Which begs the question, how will people in the future look back at us, and our historical era? I am a citizen of one of the western countries that thinks of itself as free, democratic and based on Judaeo-Christian moral authority. My fellow countrymen and women consider themselves to be the good guys. It’s so ingrained into the national consciousness, it’s like a super-dogma. By implication, they consider what their government does, especially internationally, morally good. ‘They are us, and since we are good, so too must they be’, the thinking, if any, goes. And yet domestically, they denounce individual politicians and political parties in large numbers as corrupt, self-serving and elitist. The traditional political parties in most western countries are taking a beating in the polls, as they are seen to represent not the people, but their own pockets and supranational interests. Voters flock en masse to the so-called populist parties, on both the left and right of the political spectrum. We denounce the European Union as completely undemocratic and ruled by technocrats who are at the beck-and-call of big business. Fewer and fewer of us consider ourselves to be christians, and even if we do, it’s a vague sort of watered down version without much substance or clear morality. The popular narrative in fact, is to be inclusive of ‘the other’ and their convictions. All creeds and convictions are supposedly equal. Tell that to the Kali-worshippers. And although we question and discard the very foundations of our own freedoms, our own democracy, and our own christian-based morality domestically, we still believe that our national and supranational governments, and their attached institutions, somehow represent freedom, democracy and moral authority. We still think we, both individually and collectively, are the good guys. We seem to be unable to separate the moral self-image of the individual from the morality of the state. And yet it stares us in the face.

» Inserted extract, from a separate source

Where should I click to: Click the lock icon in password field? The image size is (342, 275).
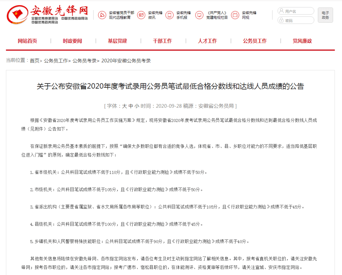281,20
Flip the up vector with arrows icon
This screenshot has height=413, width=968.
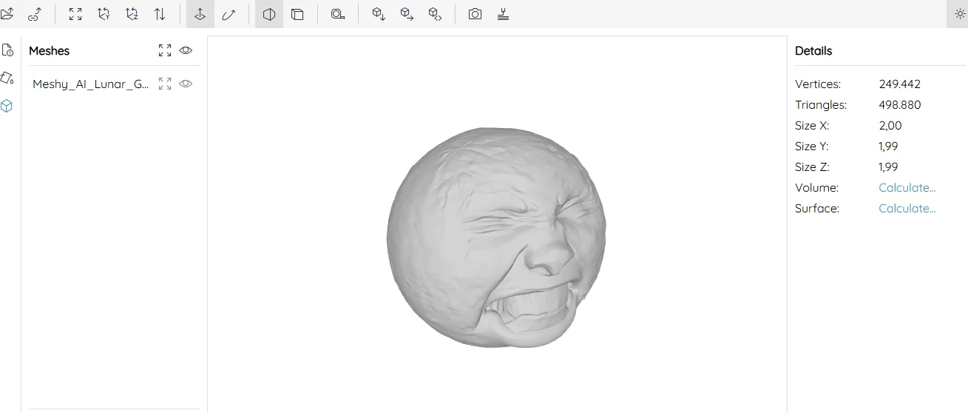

The number of people who died in Iraq since the western aggression against that country started in 1990, has been estimated at several million. The economic sanctions imposed by the west between the first and second gulf war have cost an estimated 1.5 million Iraqi lives, of which about 500.000 were children. When confronted with these numbers, former US representative at the UN Madeline Albright stated that ‘it was worth it’. Hillary Clinton had a similar comment. I know of no western leader who, back then, condemned or denounced this, and who acknowledged our actions as immoral and wrong. I could go on with numerous examples of how our western policies have resulted in mass casualties of civilians, including children, over the last few decades. If this one by itself does not start you to question (our supposed) morality nothing will. So, if you’re not questioning it now, maybe you should wonder why not, and take some time to contemplate the matter.

I do consider myself to be of high moral character. I have thought about this long and hard. I know right from wrong, or at least I think I do. It is always tricky to confront one’s own assumptions. I consider that what our western governments are doing is very, very wrong. I sense this clash between me as an individual, and me as a member of a happy society that does, according to my individual sense of morality, evil. When I look around myself, in my day to day life I don’t see it (in the people in interact with). Most people are like me. I feel like I fit in. Life looks nice and shiny. Bread and games for all. But when I widen the scope, and see what those we let represent us do, I shudder. And I feel sick to my stomach. For me there’s no doubt. The future historians will look at us and wonder in amazement. They’ll ask why we buried our head in the sand so deep, why we didn’t acknowledge the signs we were seeing. Why we didn’t call out our leaders on their immoral actions and attitudes. They’ll ask, “how could they not have known they were the bad guys?”. Because we are. As long as we look away and do nothing, we too are guilty (in a moral sense, and to some degree). We enable the system and it fills me with shame. As long as we maintain our illusion, and refuse to acknowledge that we are in fact not the free and democratic societies we pretend to be, and do something about it, we are as much to blame as our governments are.